# [ミニ演習 1]
アクア・トリニティのインタビュー記事のうち、「人気最上位の若手実力派として」で始まる段落を、主な事実を残したまま箇条書きに短くまとめなさい。

#### 本文 ####

インタビュー

アクア・トリニティ

稀有な三重奏を多彩に響かせて~追い越せ嵐!目指せ武道館!

人気最上位の若手実力派として活躍中の礒絵里子(ヴァイオリン)、水谷川優子(チェロ)、水永牧子(チェンバロ)が、モダン楽器と古楽器による稀有な三重奏を組んだ。それがチェンバロ三重奏「アクア・トリニティ」である。3人の名前が〈アクア(水)〉に関係しており、器によって千変万化する〈水〉のようなユニットでありたいとの思いでトリニティ(三位一体)と名付けた。

礒さんと水谷川さんにお話を聞いた。

「07年にトリオ結成の話があり、翌年2月にチェンバロ三重奏としてデビューしました。チェンバロとのデュオは経験がありましたから、三重奏に抵抗はありませんでしたが、何回もリハーサルを重ねていくうちに、チェンバロの得手不得手や特性がわかってきた感じです。未知の音楽フィールドで苦節3年、チェンバロ三重奏で何ができるのかなと試行錯誤を続けてきました」(礒絵里子)

「それまで全然違う方向を向いていた3人が、実際に譜面を持ち寄って初めて音を出したとき、無限の可能性を感じ、これならいけると思いました。3人で組んで新しい道が拓けました、手応えを全員が感じています、ユニットに対する期待は3人とも同じ。絶対に踏みとどまらないで、進化していきたいと思っています」(水谷川優子)

各人各様、水のなかで素敵な化学反応をおこしているに相違ない。そんなアクア・トリニティのデビューCD『水の薫り』がリリースされた。ルクレール《トリオ・ソナタ》、ラモー《クラヴサン・コンセール》などのオリジナル、ビゼー《アルルの女》、モーツァルト『魔笛』、コレルリ《ラ・フォリア》などの編曲物、映画音楽『黒いオルフェ』『ゴッドファーザー』、そしてピアソラ作品まで、枠をこえ、繊細かつ大胆、縦横無尽に演奏している。

####

# [ミニ演習 2]
一覧の最初の行から「click(171, 64)」を含む行までを、両端の行も含めてそのまま抜き出しなさい。

#### データ一覧 ####

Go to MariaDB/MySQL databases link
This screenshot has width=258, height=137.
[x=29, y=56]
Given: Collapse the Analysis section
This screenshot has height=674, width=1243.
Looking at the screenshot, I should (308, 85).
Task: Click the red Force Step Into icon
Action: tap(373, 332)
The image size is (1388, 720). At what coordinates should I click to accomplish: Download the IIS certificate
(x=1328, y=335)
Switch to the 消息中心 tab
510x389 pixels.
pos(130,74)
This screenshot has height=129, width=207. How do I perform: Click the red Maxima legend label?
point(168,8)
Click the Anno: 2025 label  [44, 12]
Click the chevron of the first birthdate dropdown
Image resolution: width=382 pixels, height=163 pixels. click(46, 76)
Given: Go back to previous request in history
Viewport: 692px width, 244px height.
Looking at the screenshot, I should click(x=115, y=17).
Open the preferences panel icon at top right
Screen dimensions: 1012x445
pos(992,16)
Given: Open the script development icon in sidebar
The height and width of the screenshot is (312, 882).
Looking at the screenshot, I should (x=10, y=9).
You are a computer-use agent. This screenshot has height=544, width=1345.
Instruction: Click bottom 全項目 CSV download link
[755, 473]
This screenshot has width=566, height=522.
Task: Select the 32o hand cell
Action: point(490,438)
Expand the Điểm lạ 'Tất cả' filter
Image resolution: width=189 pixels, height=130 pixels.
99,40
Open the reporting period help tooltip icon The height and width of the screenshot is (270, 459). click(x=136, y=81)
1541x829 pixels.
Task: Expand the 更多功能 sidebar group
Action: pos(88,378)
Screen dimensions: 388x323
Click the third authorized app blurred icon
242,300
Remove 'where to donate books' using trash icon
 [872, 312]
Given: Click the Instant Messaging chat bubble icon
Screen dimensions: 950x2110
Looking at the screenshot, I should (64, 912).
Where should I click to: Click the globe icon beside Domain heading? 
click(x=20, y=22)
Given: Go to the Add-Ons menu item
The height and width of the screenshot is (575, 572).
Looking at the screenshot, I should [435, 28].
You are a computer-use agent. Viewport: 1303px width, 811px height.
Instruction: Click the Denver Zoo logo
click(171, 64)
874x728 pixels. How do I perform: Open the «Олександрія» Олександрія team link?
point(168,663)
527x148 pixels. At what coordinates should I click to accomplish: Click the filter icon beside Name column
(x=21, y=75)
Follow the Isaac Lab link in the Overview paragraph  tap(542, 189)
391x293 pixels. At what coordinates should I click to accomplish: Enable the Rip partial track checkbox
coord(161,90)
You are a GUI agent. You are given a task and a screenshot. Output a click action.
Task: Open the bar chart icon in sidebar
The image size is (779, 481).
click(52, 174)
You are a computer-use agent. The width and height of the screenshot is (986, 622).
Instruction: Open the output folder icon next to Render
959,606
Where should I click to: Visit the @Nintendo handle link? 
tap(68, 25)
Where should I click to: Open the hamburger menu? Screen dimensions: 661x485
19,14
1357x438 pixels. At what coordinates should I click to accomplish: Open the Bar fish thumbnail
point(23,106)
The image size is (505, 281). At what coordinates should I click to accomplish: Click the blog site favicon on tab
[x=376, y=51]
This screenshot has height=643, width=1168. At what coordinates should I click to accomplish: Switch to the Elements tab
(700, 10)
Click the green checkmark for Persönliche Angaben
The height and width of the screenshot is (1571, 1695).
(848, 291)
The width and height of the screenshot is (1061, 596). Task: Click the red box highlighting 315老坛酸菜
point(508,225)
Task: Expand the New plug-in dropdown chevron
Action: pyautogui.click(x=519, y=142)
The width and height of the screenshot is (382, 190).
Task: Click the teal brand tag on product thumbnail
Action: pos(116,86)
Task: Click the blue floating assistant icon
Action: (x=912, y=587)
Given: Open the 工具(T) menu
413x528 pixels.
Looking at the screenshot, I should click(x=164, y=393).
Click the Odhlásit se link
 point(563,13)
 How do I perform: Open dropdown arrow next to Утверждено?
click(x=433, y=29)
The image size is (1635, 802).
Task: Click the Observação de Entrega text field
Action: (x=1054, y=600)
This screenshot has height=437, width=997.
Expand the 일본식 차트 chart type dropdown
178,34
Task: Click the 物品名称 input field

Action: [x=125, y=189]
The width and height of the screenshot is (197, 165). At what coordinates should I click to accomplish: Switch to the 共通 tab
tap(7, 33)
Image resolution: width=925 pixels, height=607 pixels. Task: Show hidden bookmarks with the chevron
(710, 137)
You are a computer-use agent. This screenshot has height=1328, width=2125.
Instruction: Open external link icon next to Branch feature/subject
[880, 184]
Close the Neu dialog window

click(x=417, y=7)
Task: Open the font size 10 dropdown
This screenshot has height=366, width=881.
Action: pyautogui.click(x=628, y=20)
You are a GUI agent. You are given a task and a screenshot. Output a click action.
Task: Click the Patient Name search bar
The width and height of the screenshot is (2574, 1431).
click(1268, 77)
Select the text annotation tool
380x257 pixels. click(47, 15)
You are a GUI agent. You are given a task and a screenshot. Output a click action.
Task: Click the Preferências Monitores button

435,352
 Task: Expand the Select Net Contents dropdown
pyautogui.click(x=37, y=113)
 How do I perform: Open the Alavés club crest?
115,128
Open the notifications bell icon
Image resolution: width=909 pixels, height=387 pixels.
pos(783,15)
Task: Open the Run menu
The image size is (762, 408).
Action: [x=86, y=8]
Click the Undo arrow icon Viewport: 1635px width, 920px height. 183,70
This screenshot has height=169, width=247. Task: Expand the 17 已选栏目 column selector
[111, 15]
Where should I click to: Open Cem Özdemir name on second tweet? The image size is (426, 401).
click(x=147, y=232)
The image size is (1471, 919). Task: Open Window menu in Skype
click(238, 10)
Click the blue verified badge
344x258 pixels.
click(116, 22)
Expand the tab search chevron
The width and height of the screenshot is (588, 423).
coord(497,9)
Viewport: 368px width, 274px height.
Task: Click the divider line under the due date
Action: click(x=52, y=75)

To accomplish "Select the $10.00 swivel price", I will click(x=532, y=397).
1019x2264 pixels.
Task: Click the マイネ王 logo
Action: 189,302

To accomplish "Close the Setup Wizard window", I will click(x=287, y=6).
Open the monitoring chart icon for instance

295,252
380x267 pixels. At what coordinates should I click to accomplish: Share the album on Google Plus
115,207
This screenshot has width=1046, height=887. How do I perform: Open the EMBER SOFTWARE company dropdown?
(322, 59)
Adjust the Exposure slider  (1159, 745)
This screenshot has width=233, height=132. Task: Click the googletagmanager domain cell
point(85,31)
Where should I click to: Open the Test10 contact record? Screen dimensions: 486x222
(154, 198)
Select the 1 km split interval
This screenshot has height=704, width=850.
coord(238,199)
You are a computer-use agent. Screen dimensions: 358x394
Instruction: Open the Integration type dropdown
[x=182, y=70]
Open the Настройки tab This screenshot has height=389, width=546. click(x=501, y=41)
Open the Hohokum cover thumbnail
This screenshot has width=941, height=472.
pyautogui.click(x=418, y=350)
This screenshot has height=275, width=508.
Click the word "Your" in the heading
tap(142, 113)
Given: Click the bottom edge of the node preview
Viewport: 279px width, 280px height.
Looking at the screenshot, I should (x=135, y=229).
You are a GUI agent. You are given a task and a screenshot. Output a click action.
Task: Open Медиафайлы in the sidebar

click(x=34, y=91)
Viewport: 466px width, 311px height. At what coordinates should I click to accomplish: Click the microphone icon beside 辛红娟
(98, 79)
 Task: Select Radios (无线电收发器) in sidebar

####

# [完全な解答 1]
- 人気最上位の若手実力派である礒絵里子(ヴァイオリン)、水谷川優子(チェロ)、水永牧子(チェンバロ)が、モダン楽器と古楽器による稀有な三重奏を組んだ。
- ユニット名はチェンバロ三重奏「アクア・トリニティ」である。
- 3人の名前は〈アクア(水)〉に関係している。
- 器によって千変万化する〈水〉のようなユニットでありたいという思いから、トリニティ(三位一体)と名付けた。

# [完全な解答 2]
Go to MariaDB/MySQL databases link
This screenshot has width=258, height=137.
[x=29, y=56]
Given: Collapse the Analysis section
This screenshot has height=674, width=1243.
Looking at the screenshot, I should (308, 85).
Task: Click the red Force Step Into icon
Action: tap(373, 332)
The image size is (1388, 720). At what coordinates should I click to accomplish: Download the IIS certificate
(x=1328, y=335)
Switch to the 消息中心 tab
510x389 pixels.
pos(130,74)
This screenshot has height=129, width=207. How do I perform: Click the red Maxima legend label?
point(168,8)
Click the Anno: 2025 label  [44, 12]
Click the chevron of the first birthdate dropdown
Image resolution: width=382 pixels, height=163 pixels. click(46, 76)
Given: Go back to previous request in history
Viewport: 692px width, 244px height.
Looking at the screenshot, I should click(x=115, y=17).
Open the preferences panel icon at top right
Screen dimensions: 1012x445
pos(992,16)
Given: Open the script development icon in sidebar
The height and width of the screenshot is (312, 882).
Looking at the screenshot, I should (x=10, y=9).
You are a computer-use agent. This screenshot has height=544, width=1345.
Instruction: Click bottom 全項目 CSV download link
[755, 473]
This screenshot has width=566, height=522.
Task: Select the 32o hand cell
Action: point(490,438)
Expand the Điểm lạ 'Tất cả' filter
Image resolution: width=189 pixels, height=130 pixels.
99,40
Open the reporting period help tooltip icon The height and width of the screenshot is (270, 459). click(x=136, y=81)
1541x829 pixels.
Task: Expand the 更多功能 sidebar group
Action: pos(88,378)
Screen dimensions: 388x323
Click the third authorized app blurred icon
242,300
Remove 'where to donate books' using trash icon
 [872, 312]
Given: Click the Instant Messaging chat bubble icon
Screen dimensions: 950x2110
Looking at the screenshot, I should (64, 912).
Where should I click to: Click the globe icon beside Domain heading? 
click(x=20, y=22)
Given: Go to the Add-Ons menu item
The height and width of the screenshot is (575, 572).
Looking at the screenshot, I should [435, 28].
You are a computer-use agent. Viewport: 1303px width, 811px height.
Instruction: Click the Denver Zoo logo
click(171, 64)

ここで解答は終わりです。